Deeper Dive—Amazon and Discovery take big step toward a new pay TV

Amazon this week revealed it’s testing data sharing on its Channels platform with Discovery+, a move that could bring the industry closer to new pay TV model.

During a keynote interview at Fierce Video’s StreamTV World event, Elisabetta Carruba, general manager of Prime Video Channels in Europe, confirmed the test. While it’s still only in the trial phase and there’s no scalable solution yet, the agreement between the companies marks a big change in how streaming aggregation platforms and content providers typically do business, and potentially removes hurdles that have caused services like HBO Max to exit Channels.

JB Perrette, president and CEO of Discovery Streaming and International, this week also confirmed the customer data sharing agreement with Amazon Channels.
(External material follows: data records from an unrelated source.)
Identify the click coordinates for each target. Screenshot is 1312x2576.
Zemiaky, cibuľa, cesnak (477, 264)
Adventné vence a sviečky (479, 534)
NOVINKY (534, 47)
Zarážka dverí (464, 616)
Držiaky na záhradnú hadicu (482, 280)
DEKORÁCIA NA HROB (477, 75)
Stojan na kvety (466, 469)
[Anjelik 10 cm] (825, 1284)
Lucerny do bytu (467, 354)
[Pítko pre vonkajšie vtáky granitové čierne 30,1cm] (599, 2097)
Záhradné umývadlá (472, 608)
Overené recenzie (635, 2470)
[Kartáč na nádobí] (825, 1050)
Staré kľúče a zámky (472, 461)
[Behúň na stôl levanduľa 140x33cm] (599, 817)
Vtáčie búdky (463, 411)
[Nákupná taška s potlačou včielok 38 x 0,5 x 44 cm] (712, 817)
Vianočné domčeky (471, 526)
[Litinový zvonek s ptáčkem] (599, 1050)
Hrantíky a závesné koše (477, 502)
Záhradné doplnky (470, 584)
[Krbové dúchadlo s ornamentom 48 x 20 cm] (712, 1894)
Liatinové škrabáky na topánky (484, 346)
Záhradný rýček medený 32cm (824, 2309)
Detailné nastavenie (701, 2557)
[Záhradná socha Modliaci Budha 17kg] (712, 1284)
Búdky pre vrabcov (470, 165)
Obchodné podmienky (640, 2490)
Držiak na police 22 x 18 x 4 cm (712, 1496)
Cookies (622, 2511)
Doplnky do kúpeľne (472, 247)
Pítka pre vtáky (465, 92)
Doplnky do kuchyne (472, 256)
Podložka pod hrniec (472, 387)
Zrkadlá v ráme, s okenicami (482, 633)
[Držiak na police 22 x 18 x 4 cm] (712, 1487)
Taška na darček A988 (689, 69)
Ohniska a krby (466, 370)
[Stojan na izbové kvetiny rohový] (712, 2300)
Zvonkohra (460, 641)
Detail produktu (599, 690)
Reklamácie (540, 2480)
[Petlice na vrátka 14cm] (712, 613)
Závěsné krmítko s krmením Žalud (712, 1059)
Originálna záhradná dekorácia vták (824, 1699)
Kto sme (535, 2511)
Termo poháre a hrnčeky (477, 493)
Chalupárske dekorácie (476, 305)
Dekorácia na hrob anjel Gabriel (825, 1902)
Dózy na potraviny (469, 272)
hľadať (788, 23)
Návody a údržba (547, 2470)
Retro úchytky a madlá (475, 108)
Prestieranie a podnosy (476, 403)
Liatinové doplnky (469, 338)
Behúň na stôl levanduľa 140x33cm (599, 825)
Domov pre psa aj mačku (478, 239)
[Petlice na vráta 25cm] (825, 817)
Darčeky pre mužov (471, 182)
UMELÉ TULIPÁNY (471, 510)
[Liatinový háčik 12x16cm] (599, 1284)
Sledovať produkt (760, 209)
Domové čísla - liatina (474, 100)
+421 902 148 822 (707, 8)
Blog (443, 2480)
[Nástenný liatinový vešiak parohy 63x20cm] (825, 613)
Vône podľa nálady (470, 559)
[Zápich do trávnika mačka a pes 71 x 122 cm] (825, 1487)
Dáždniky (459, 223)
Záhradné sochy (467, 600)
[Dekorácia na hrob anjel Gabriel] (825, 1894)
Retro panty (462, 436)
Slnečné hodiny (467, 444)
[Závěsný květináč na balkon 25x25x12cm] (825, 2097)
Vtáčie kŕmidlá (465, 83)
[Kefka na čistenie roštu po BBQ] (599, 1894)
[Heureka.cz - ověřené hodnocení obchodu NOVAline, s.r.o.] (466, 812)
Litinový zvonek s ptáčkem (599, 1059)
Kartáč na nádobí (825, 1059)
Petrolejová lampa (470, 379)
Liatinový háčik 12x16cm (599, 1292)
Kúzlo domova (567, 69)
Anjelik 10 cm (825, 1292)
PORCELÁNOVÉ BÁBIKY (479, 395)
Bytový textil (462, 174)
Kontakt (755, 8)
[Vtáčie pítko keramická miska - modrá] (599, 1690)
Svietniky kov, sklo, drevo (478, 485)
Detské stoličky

“It’s an important differentiator that doesn’t make this just a traditional, anonymized channel store relationship, but one where we actually have customer information on the channel store consumer,” he said, adding that after Discovery and WarnerMedia merge next year, they’ll have a conversation about whether the Discovery+ or HBO Max strategy toward Channels makes the most sense going forward.

“The North Star will be two things: how do we get the product in front of more consumers in aggregate, and how do we do it in a financially strong way? If we think we can still get the customer relationship but get in front of more people with the right economics, I think it’s [a model] that we will remain very open to,” Perrette said.

Control over customer data and direct relationships has been at the heart of some distribution disputes for Amazon Channels and streaming services. It’s one of the biggest reasons why Netflix, Hulu, Disney+, HBO Max and other major SVODs don’t sell their services directly through Channels.

MoffettNathanson estimated that the top eight U.S. SVODs have approximately 195 million combined domestic subscribers and that about 137 million are direct relationships.

However, if Amazon Channels continues to loosen its grip on customer data, more SVODs might reconsider it as a distribution platform, which could help bring about The Diffusion Group’s (TDG) vision for “Pay TV 3.0.” For years, the analyst firm has predicted that Pay TV 1.0 (traditional linear channel distribution over private networks) and Pay TV 2.0 (a similar model but over the open internet) would give way to Pay TV 3.0. TDG describes it as large streaming aggregators bundling SVOD apps and providing integrated ordering, billing and customer service; unified search and recommendations; easy addition/cancellation; a single portal for viewing; and multi-app packages with discounts.

“For both the operator and app owner, 3.0 presents a unique opportunity to lock down streaming subscriptions for a specific amount of time, something new to the SVOD world,” said Michael Greeson, TDG founder and principal analyst, in a research note. “Such guarantees may provide leverage for 3.0 operators in negotiating carriage rates from app owners, savings that in theory could be passed on to the consumer in the form of discounts. If this sounds familiar, that’s because it is. The 3.0 model is built on the same fundamentals on which MVPD bundles have long been built. Thus, the moniker.”

TDG said the appeal of a 3.0 aggregator is growing as households continually take up more and more SVOD apps.

“As Amazon’s announcement indicates, the tech-media giants are already making a move in this direction. Broadband operators should do the same, or risk losing their SVOD viewers to competitors,” said Greeson.

Besides Discovery, ViacomCBS this week also praised its Paramount+ and Showtime relationships with Amazon Channels for providing access to the larger total addressable market. However, CEO Bob Bakish admitted there are trade offs around exclusivity requests and data access, and that the relationship is something ViacomCBS will need to continue evaluating over time.

However, if Amazon Channels can find a way going forward to share more customer data with its content partners, the platform could become a long-term home for SVOD services and a true embodiment of “Pay TV 3.0.”